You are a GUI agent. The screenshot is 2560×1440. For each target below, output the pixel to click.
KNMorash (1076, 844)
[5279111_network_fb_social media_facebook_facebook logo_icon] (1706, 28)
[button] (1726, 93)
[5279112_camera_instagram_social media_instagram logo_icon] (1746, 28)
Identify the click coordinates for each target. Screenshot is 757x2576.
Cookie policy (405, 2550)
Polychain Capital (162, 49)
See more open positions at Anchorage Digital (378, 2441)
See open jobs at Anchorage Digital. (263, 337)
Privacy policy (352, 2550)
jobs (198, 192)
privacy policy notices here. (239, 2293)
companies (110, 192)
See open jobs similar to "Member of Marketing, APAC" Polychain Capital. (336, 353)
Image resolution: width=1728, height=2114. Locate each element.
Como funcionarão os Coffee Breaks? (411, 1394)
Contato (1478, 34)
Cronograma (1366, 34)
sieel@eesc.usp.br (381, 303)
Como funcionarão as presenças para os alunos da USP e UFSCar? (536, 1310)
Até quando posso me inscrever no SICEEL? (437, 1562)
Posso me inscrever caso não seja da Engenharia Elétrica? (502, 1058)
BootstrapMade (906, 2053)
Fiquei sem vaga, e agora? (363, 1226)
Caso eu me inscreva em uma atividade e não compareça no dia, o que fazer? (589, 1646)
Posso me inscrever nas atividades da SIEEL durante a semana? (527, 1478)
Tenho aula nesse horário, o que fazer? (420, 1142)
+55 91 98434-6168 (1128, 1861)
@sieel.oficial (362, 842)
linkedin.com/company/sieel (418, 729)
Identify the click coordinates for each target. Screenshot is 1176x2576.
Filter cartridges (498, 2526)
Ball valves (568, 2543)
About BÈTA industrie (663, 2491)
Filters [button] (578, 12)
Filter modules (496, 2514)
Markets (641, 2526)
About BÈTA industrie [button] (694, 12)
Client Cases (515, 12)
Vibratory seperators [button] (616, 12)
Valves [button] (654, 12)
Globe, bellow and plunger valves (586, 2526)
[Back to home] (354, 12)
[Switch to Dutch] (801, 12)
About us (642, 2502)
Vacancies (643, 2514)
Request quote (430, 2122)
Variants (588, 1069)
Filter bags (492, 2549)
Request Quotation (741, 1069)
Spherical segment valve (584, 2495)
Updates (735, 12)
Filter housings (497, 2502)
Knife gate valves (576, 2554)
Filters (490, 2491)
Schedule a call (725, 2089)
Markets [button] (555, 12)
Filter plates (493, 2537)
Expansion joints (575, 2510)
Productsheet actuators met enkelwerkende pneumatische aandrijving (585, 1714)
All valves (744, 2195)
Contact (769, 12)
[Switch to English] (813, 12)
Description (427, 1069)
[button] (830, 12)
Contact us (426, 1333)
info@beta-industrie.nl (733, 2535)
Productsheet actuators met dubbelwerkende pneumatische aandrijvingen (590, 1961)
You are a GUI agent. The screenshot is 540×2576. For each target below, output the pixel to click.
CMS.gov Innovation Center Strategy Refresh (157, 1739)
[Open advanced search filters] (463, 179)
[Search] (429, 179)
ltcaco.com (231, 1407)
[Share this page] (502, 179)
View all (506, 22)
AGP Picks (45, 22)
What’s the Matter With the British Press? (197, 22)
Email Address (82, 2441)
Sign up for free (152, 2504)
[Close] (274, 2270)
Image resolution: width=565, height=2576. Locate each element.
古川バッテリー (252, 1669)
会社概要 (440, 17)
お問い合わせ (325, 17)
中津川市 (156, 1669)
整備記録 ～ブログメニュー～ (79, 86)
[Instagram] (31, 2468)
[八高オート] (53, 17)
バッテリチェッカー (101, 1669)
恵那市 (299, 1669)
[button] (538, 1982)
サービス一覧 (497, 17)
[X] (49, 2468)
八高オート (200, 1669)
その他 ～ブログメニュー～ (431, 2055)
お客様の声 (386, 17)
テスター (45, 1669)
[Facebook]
==================================================
[EXERCISE]:
All of the records need to be returned exactly as they are.

[REPLY TO THE EXERCISE]:
You are a GUI agent. The screenshot is 2560×1440. For each target below, output the pixel to click.
KNMorash (1076, 844)
[5279111_network_fb_social media_facebook_facebook logo_icon] (1706, 28)
[button] (1726, 93)
[5279112_camera_instagram_social media_instagram logo_icon] (1746, 28)
Identify the click coordinates for each target. Screenshot is 757x2576.
Cookie policy (405, 2550)
Polychain Capital (162, 49)
See more open positions at Anchorage Digital (378, 2441)
See open jobs at Anchorage Digital. (263, 337)
Privacy policy (352, 2550)
jobs (198, 192)
privacy policy notices here. (239, 2293)
companies (110, 192)
See open jobs similar to "Member of Marketing, APAC" Polychain Capital. (336, 353)
Image resolution: width=1728, height=2114. Locate each element.
Como funcionarão os Coffee Breaks? (411, 1394)
Contato (1478, 34)
Cronograma (1366, 34)
sieel@eesc.usp.br (381, 303)
Como funcionarão as presenças para os alunos da USP e UFSCar? (536, 1310)
Até quando posso me inscrever no SICEEL? (437, 1562)
Posso me inscrever caso não seja da Engenharia Elétrica? (502, 1058)
BootstrapMade (906, 2053)
Fiquei sem vaga, e agora? (363, 1226)
Caso eu me inscreva em uma atividade e não compareça no dia, o que fazer? (589, 1646)
Posso me inscrever nas atividades da SIEEL durante a semana? (527, 1478)
Tenho aula nesse horário, o que fazer? (420, 1142)
+55 91 98434-6168 (1128, 1861)
@sieel.oficial (362, 842)
linkedin.com/company/sieel (418, 729)
Identify the click coordinates for each target. Screenshot is 1176x2576.
Filter cartridges (498, 2526)
Ball valves (568, 2543)
About BÈTA industrie (663, 2491)
Filters [button] (578, 12)
Filter modules (496, 2514)
Markets (641, 2526)
About BÈTA industrie [button] (694, 12)
Client Cases (515, 12)
Vibratory seperators [button] (616, 12)
Valves [button] (654, 12)
Globe, bellow and plunger valves (586, 2526)
[Back to home] (354, 12)
[Switch to Dutch] (801, 12)
About us (642, 2502)
Vacancies (643, 2514)
Request quote (430, 2122)
Variants (588, 1069)
Filter bags (492, 2549)
Request Quotation (741, 1069)
Spherical segment valve (584, 2495)
Updates (735, 12)
Filter housings (497, 2502)
Knife gate valves (576, 2554)
Filters (490, 2491)
Schedule a call (725, 2089)
Markets [button] (555, 12)
Filter plates (493, 2537)
Expansion joints (575, 2510)
Productsheet actuators met enkelwerkende pneumatische aandrijving (585, 1714)
All valves (744, 2195)
Contact (769, 12)
[Switch to English] (813, 12)
Description (427, 1069)
[button] (830, 12)
Contact us (426, 1333)
info@beta-industrie.nl (733, 2535)
Productsheet actuators met dubbelwerkende pneumatische aandrijvingen (590, 1961)
You are a GUI agent. The screenshot is 540×2576. For each target below, output the pixel to click.
CMS.gov Innovation Center Strategy Refresh (157, 1739)
[Open advanced search filters] (463, 179)
[Search] (429, 179)
ltcaco.com (231, 1407)
[Share this page] (502, 179)
View all (506, 22)
AGP Picks (45, 22)
What’s the Matter With the British Press? (197, 22)
Email Address (82, 2441)
Sign up for free (152, 2504)
[Close] (274, 2270)
Image resolution: width=565, height=2576. Locate each element.
古川バッテリー (252, 1669)
会社概要 (440, 17)
お問い合わせ (325, 17)
中津川市 (156, 1669)
整備記録 ～ブログメニュー～ (79, 86)
[Instagram] (31, 2468)
[八高オート] (53, 17)
バッテリチェッカー (101, 1669)
恵那市 (299, 1669)
[button] (538, 1982)
サービス一覧 (497, 17)
[X] (49, 2468)
八高オート (200, 1669)
その他 ～ブログメニュー～ (431, 2055)
お客様の声 (386, 17)
テスター (45, 1669)
[Facebook]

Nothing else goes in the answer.